Saved entries
++++++

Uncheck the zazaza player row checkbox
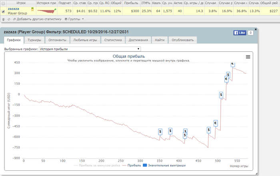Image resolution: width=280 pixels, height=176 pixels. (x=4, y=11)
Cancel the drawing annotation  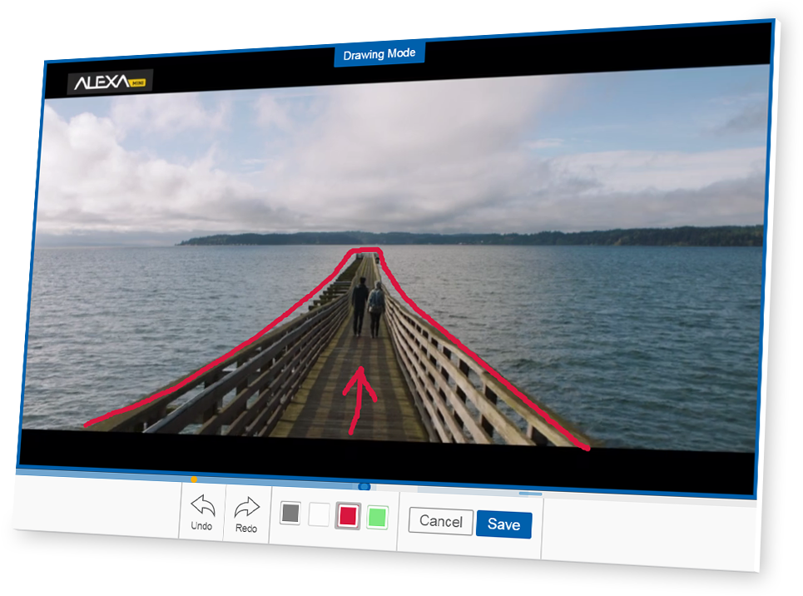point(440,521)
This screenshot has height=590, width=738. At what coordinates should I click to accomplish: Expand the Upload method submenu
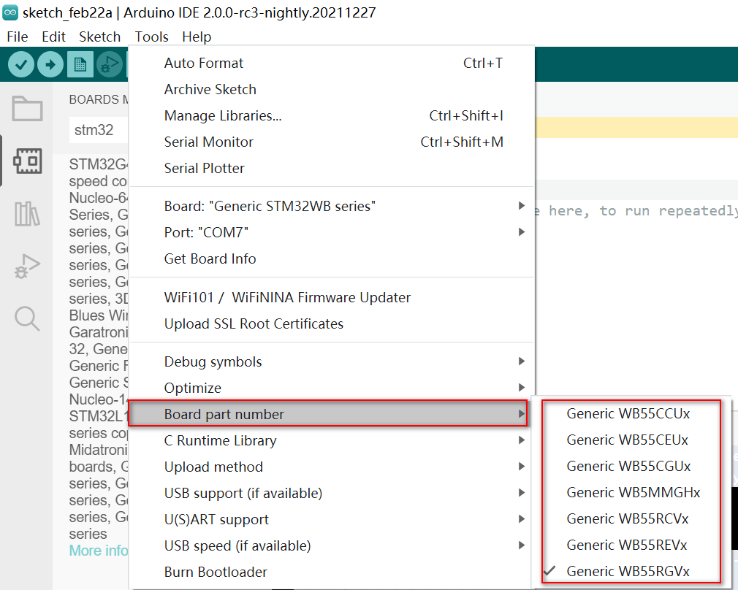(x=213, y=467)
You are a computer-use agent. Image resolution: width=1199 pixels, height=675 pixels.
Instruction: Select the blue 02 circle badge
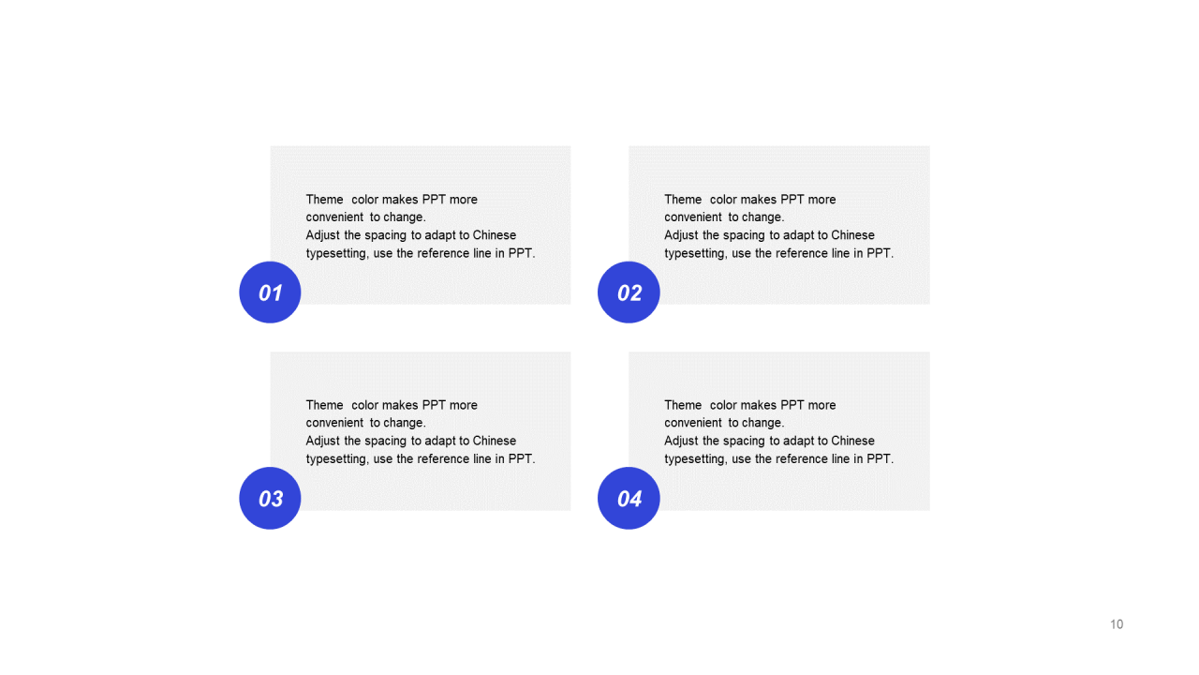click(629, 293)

++++++

Exercise details:
Leaving out the pictures, print exactly and only the lines from the one containing "This screenshot has" through the last line of the records.

Exercise output:
This screenshot has height=590, width=738. At what coordinates should I click to accomplish: Expand the Upload method submenu
(x=213, y=467)
You are a computer-use agent. Image resolution: width=1199 pixels, height=675 pixels.
Instruction: Select the blue 02 circle badge
click(629, 293)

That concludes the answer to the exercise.